Problem to solve ▸ Print each of the items below line for line, without any changes, and leave the pictures out.

┄┄┄┄┄┄┄┄┄┄┄┄┄┄┄┄┄┄┄┄

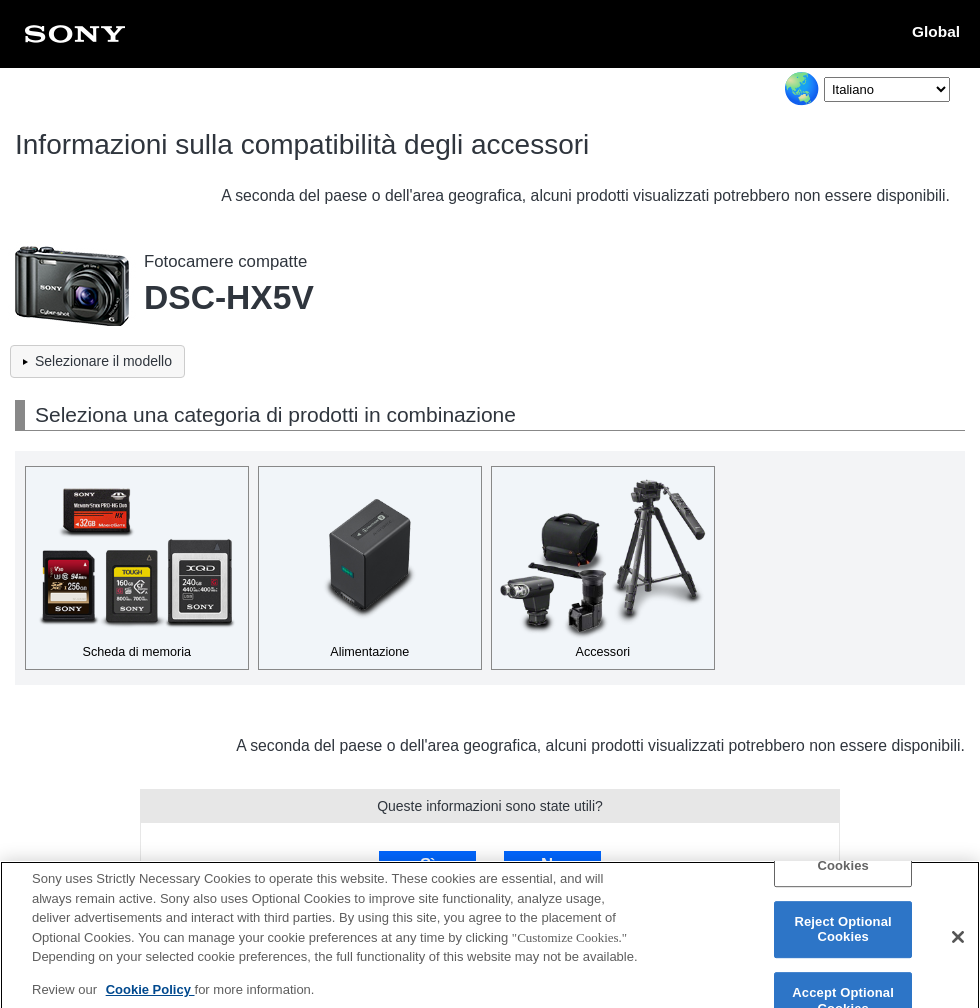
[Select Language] (887, 89)
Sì (428, 864)
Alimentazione (369, 652)
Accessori (603, 652)
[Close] (958, 944)
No (552, 864)
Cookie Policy (150, 996)
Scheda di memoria (137, 652)
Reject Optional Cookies (842, 936)
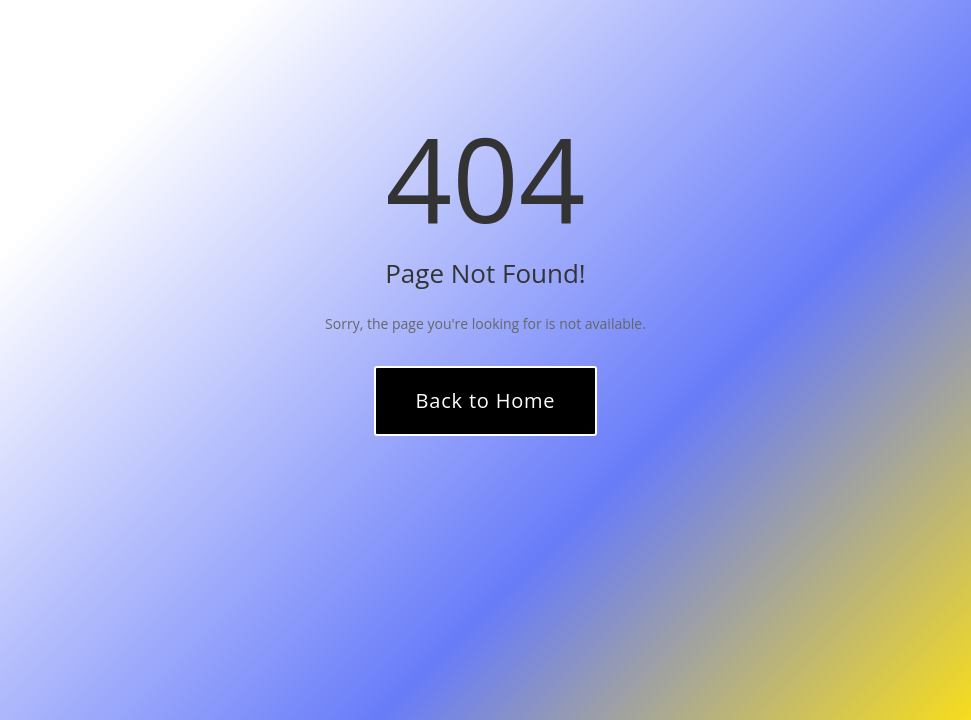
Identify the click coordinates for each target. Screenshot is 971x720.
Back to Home (486, 400)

┄┄┄┄┄┄┄┄┄┄┄┄┄┄┄┄┄┄┄┄

Solution to this problem ▸
[Select Language] (887, 89)
Sì (428, 864)
Alimentazione (369, 652)
Accessori (603, 652)
[Close] (958, 944)
No (552, 864)
Cookie Policy (150, 996)
Scheda di memoria (137, 652)
Reject Optional Cookies (842, 936)
Identify the click coordinates for each target. Screenshot is 971x720.
Back to Home (486, 400)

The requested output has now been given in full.